[squid-users] Mixing cached and non-cached access of same URLs by session-id

From: Schermuly-Koch, Achim <a.schermuly-koch_at_cassini.de>
Date: Thu, 20 Aug 2009 16:14:25 +0200

Hi there,

i am trying to configure squid for the following use-case:

We are using squid as a reverse-proxy cache to speed up our website. A large area of the website is public. But there is also a personalized area.

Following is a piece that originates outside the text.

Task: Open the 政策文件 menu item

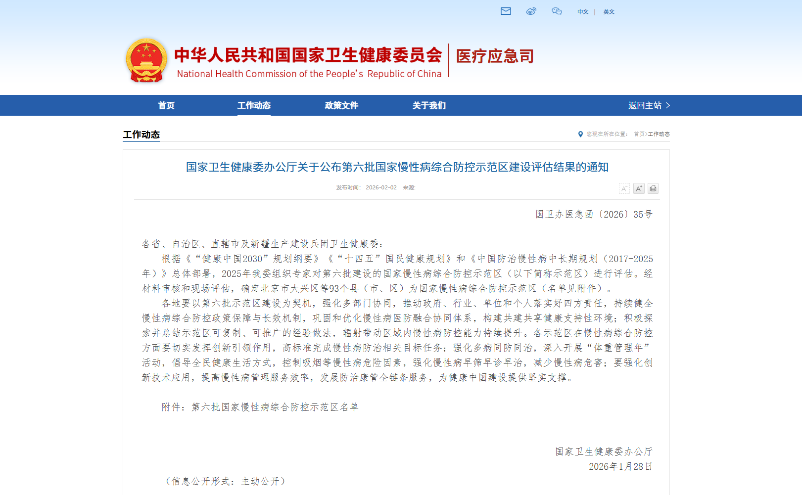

If a user logs into his personal site, we maintain a session for the user (using standard tomcat features jsession-id cookie with optional url-rewriting).

I can easily tell the private and public area apart by examining the URL. So no problem to configure caching for the private area.

However the pages on the public area has a small caveat: If the user was logged in the private area, we maintain the "logged-in" state and reflect that state on public pages also (outputting "Welcome John Doe" in a small box).
Of course we must not cache these pages.

  # Recognizes mysite
  acl MYSITE url_regex ^http://[^.]*\.mysite\.de

  # Don't cache pages, if user sends or gets a cookie
  acl JSESSIONID1 req_header Cookie -i jsessionid
  cache deny MYSITE JSESSIONID1

  acl JSESSIONID2 rep_header Set-Cookie -i jsessionid
  cache deny MYSITE JSESSIONID2

This seemed to wor fine. Until i did a jmeter test, mixing Requests with and without sessionid cookies. Is seems that if i request an already cached url with a session-cookie, that the cached document is flushed. This is correct from a security-point-of-view: We are not leaking any private data. But a subsequent request without cookie to the very same URL will report a cache-miss (regarding the response-headers). Which is not so good for performance. The hit rate degrades with the number of requests with cookies.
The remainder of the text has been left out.